Dojrzeliśmy także do decyzji przedzielenia części wjazdowej naszej niewielkiej działki w ten sposób w poprzek, by zostawić wjazd do szambiary i dojazd do garażu, i utworzyć w ten sposób strefę gospodarczą, która w tym roku musi przejść gruntowną przemianę- czytaj- odgruzowanie. W przenośni i dosłownie, bo leży tam przyczepa kamieni..

I ma się rozumieć, że tym samym kolejny metr na zielone jest mój

, bo przed tym żywopłotem krótkim acz treściwym chcę powsadzać trawy i jeżówki, albo niezniszczalne juki bo to niesamowicie wietrzne i kamieniste miejsce, kompostu tylko dodam. Muszę zrobić foto tego miejsca,to i mi lepiej się wizualizuje zmiany. Mój wybór musi paść na zimozielone rośliny, chyba tuje. Tylko np jakieś w odcieniu żołtawym lub sinym/srebrnym, jak znajdę, to niewiele drzewek.

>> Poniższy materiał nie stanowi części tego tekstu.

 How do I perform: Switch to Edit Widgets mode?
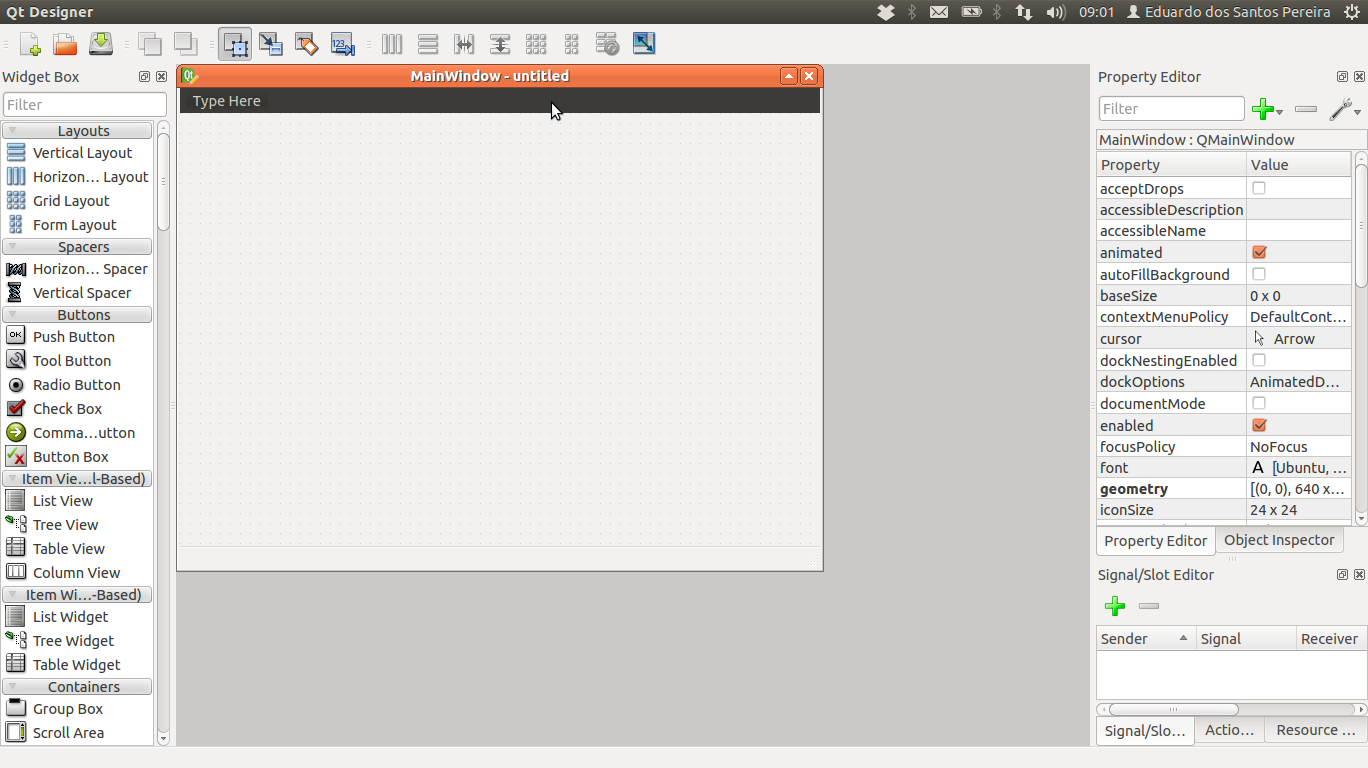[235, 44]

Zauważyliście też zapewne podwyżki cen żywności, nie mówiąc o ich wątpliwej jakości. Wiecie, że przeszło nam przez myśl zerwanie trawnika i rozpoczęcie na nowo upraw, tym razem w skrzyniach- z racji zanieczyszczonej gleby? Jeśli Wygospodaruję zaciszne i klimatyczne miejsce do wypoczynku, żeby mieć je w innym miejscu,tak uczynimy.Między innymi po to te wszystkie zabiegi. Bo to co się dzieje to nieporozumienie jakieś.

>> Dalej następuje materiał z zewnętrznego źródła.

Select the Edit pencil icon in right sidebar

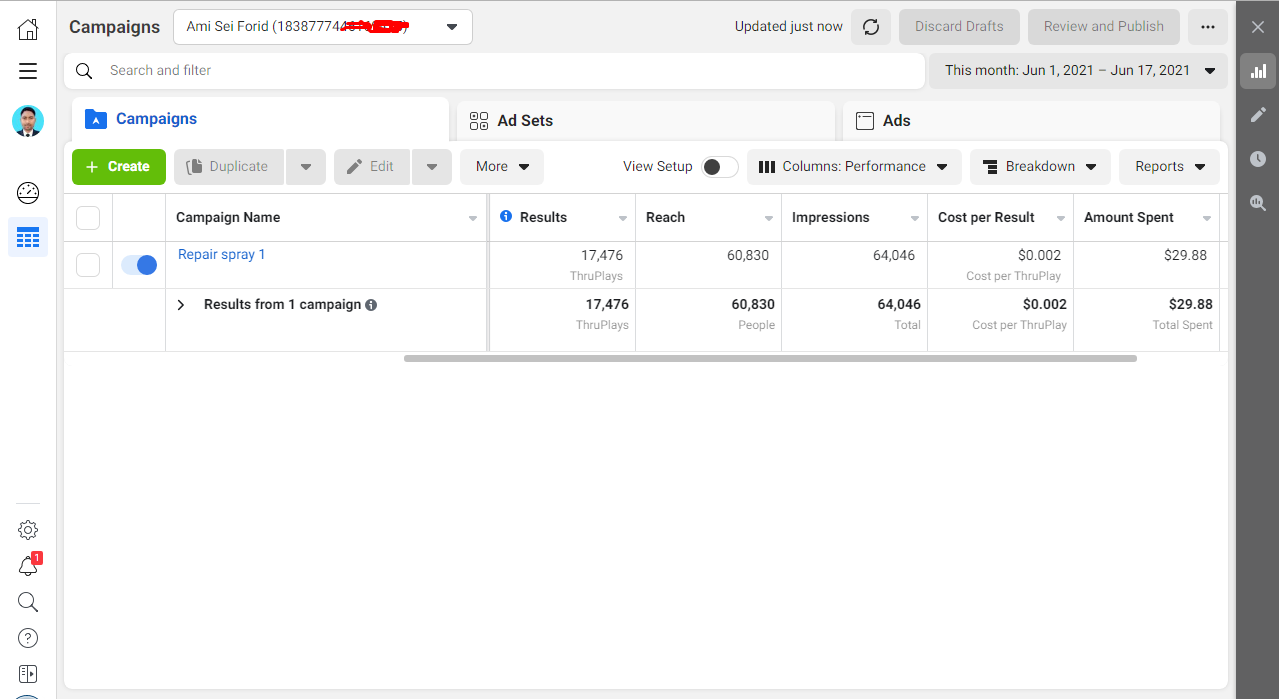coord(1257,114)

Mąż mówi, że jak w takim tempie będę wszystko zmieniać, niedługo do drzwi nie trafi.

Coś w tym jest, bo marzy mi się ganek z pergolą
A teraz idę z telefonu dodać kilka zdjęć. Wiecie, jak w ciszy na łące słychać ptaki? I motyle też miałam- w brzuchu! Będzie pięknie!